## 抜粋
積極的平和主義とは
侘助 2020年8月15日、安倍総理は全国戦没者追悼式で次のような挨拶をした。
「今日、私たちが享受している平和と繁栄は、戦没者の皆さまの尊い犠牲の上に築かれたものであることを、終戦から75年を迎えた今も、私たちは決して忘れません。改めて、衷心より、敬意と感謝の念をささげます。
いまだ帰還を果たされていない多くのご遺骨のことも、決して忘れません。一日も早くふるさとにお迎えできるよう、国の責務として全力を尽くしてまいります。
戦後75年、わが国は、一貫して、平和を重んじる国として、歩みを進めてまいりました。世界をより良い場とするため、力の限りを尽くしてまいりました。
戦争の惨禍を、二度と繰り返さない。この決然たる誓いをこれからも貫いてまいります。わが国は、積極的平和主義の旗の下、国際社会と手を携えながら、世界が直面しているさまざまな課題の解決に、これまで以上に役割を果たす決意です。現下の新型コロナウイルス感染症を乗り越え、今を生きる世代、明日を生きる世代のために、この国の未来を切り開いてまいります」。
呑助 安倍総理の言う「積極的平和主義」とは、具体的にどのような事をしていこうということなのでしようね。
侘助 暴力には暴力で抑え込むしか方法がない考え、暴力によって秩序と安定を図ることが安倍総理の言う「積極的平和主義」と言うものなのではないかと思っている。
呑助 江戸時代の岡っ引きと同じようなものですか。

## 課題の指示
抜粋によると、安倍総理はいつ、どこで挨拶をしましたか。 このあとのデータは、抜粋の内容とは関係ありません。

## 提供データ
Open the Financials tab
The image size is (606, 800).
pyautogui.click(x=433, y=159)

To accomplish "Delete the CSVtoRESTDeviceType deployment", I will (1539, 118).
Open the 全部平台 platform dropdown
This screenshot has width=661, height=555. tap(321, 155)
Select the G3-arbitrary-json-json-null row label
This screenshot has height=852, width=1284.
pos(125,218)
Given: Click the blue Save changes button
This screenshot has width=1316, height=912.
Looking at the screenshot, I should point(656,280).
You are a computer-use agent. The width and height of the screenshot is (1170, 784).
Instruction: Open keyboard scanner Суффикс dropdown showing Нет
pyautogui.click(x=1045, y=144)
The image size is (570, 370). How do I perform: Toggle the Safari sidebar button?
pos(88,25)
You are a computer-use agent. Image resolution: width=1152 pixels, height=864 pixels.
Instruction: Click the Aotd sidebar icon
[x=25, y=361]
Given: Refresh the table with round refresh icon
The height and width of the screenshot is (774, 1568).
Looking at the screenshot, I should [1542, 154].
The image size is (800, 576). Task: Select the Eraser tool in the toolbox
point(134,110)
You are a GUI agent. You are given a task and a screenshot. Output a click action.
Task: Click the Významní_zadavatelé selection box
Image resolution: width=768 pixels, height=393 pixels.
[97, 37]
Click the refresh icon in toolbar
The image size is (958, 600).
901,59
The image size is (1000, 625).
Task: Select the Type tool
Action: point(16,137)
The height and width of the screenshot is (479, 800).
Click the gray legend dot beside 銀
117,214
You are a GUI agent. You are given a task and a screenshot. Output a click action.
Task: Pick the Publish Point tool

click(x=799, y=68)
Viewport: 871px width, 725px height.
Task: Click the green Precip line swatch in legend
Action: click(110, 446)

## 課題の答え
2020年8月15日に、全国戦没者追悼式で挨拶をしました。